Book Review - The Rise of Theodore Roosevelt
Last updated: Apr 15, 2022
Author: Edmun Morris
This was my first autobiography so it caught me off guard at how much entrigue could be built up for one real person’s life. Reading about the death of Alice and his mother was comparable to a season finale. It took me another 100 page bing to fall asleep and by that point I was captivated by the moves with Edith. A true testiment to the writing of Morris.

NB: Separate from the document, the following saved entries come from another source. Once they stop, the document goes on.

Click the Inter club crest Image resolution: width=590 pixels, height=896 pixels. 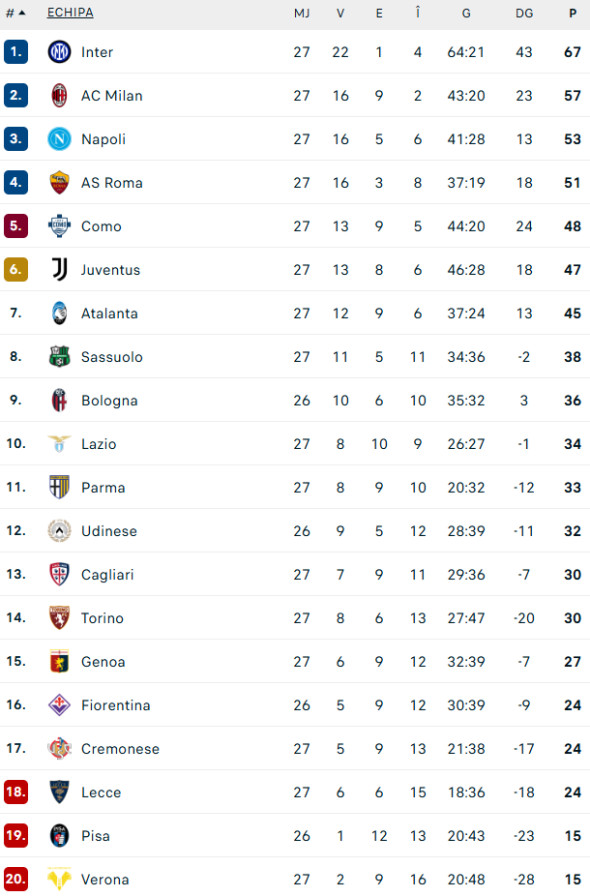click(x=60, y=52)
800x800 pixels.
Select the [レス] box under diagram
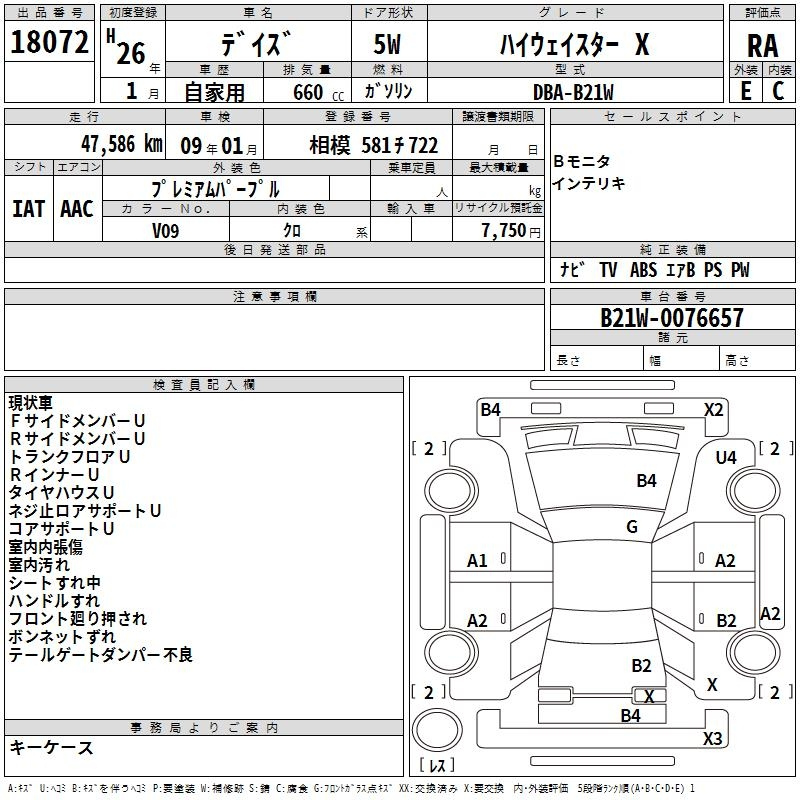437,766
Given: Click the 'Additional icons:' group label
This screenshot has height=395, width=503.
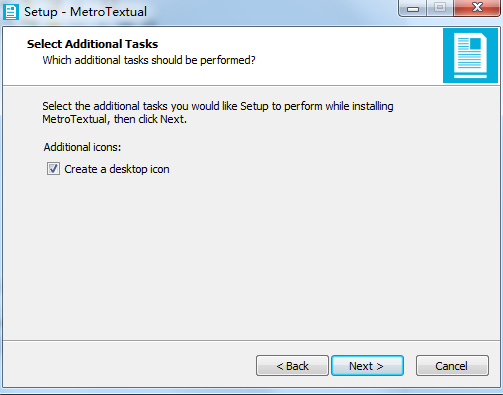Looking at the screenshot, I should pyautogui.click(x=82, y=147).
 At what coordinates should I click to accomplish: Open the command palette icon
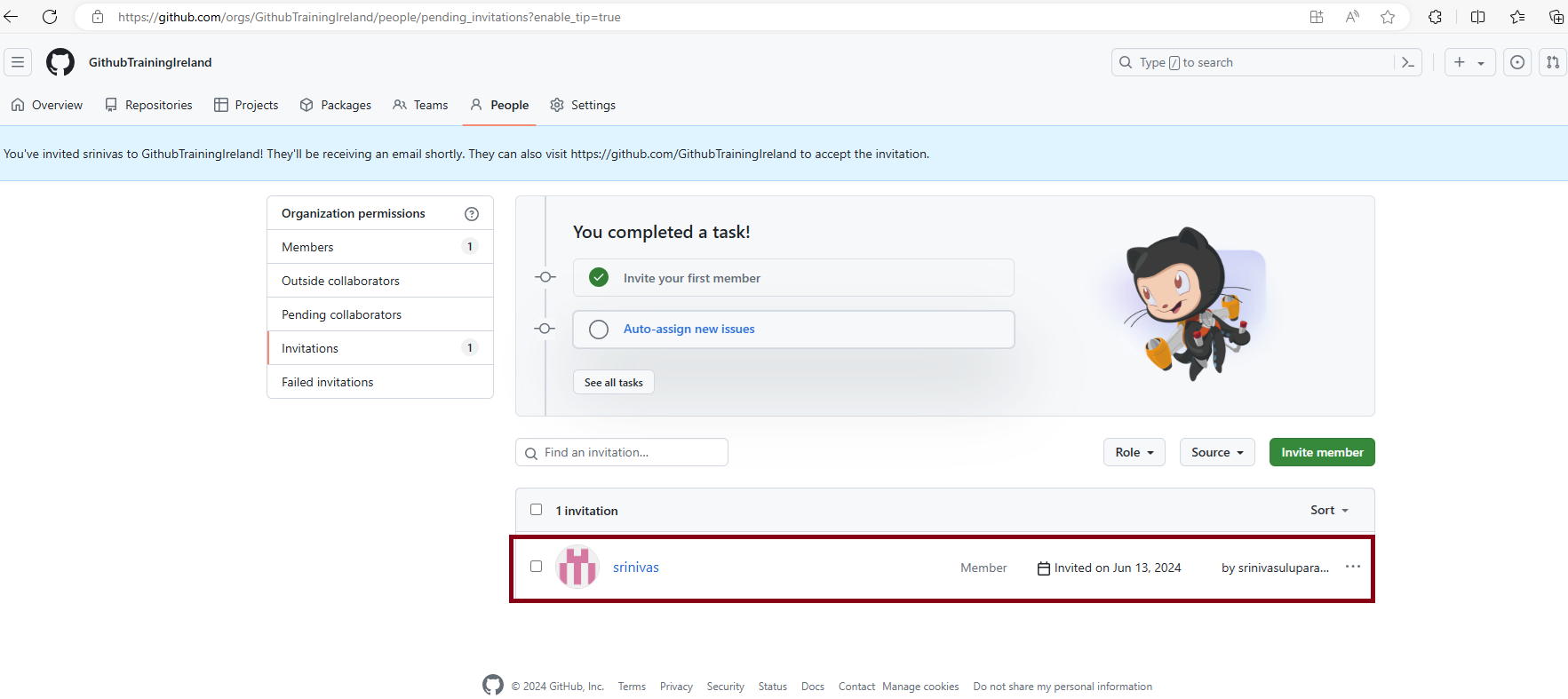pyautogui.click(x=1408, y=62)
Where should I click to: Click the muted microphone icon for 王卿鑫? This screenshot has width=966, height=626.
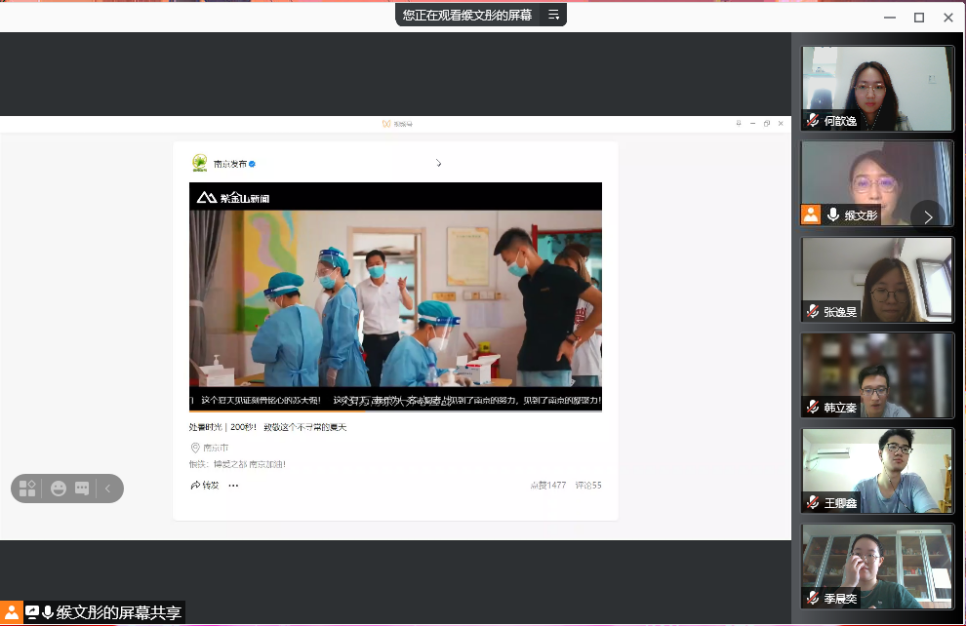[x=813, y=503]
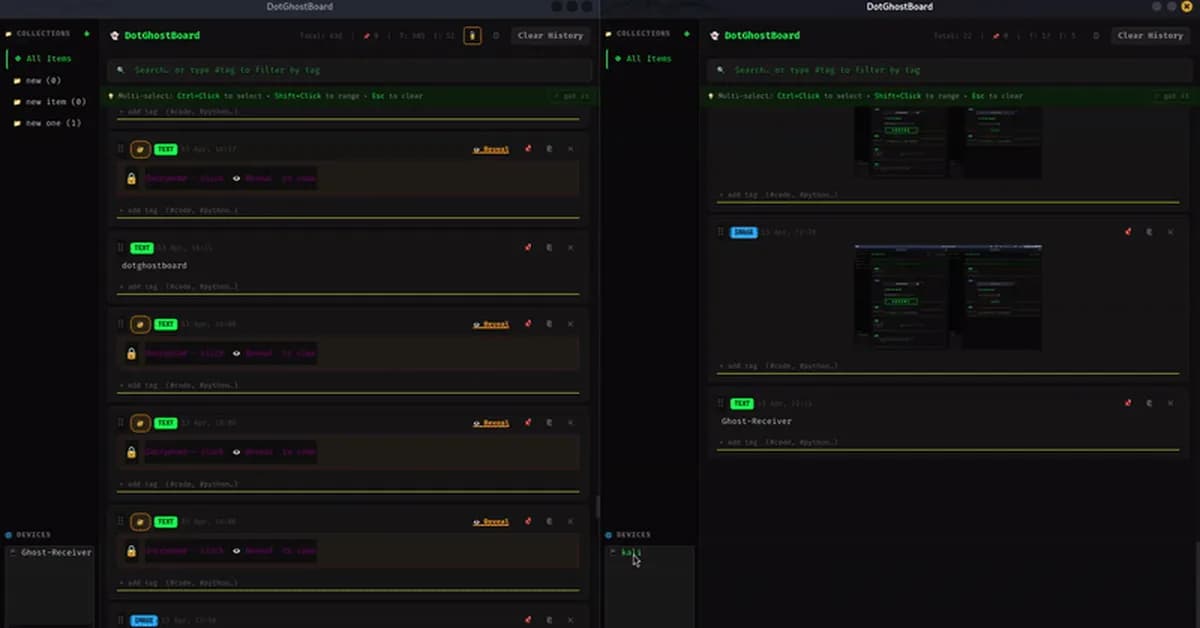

Yet I couldn’t help but shake the idea that a first graders report on the former President wouldn’t excite me. Reading about his life was exhausting, every moment of downtime was filled with some major endeavor. Finishing major accomplishments, that were worthy life long goals themselves, as if they were his morning errands. Reading a classic novel inbetween campaign stops or writing a history book as a break from studying law. Climbing the Matterhorn on your honeymoon? Despite reading a book which I knew the ending to, TR comes across as such a gravitational figure that he bent history to his own will.
Morris attempts to put TR into perspective in such a way that he wasn’t “just some rich guy”, yet the reality that TR never really struggled suggests that he had many benefits others did not. Again though his charisma makes me think he would have been welcome anywhere even if his statue was lower?
On a personal level I’m envious of a world of such lawlessness and extravigence that a person could travel west to claim land to build a cabin for themselves and then turn around to go back east for a social ball on the weekends. Digging deeper I think i’m even more envious of being such a master of chaos. Juggling all these commitments while living out of bags on the road I know first had I would struggle to balance or not burn out. TR goes west to maintain his ranch after a destructive snowstorm, while still writing letters to friends, orchestrating campaigns for office, maintaining a second home out east, and keeping up on his personal development. After an eight hour day I can barely muster the strength to respond to a text or finish thrity minutes of flooring work.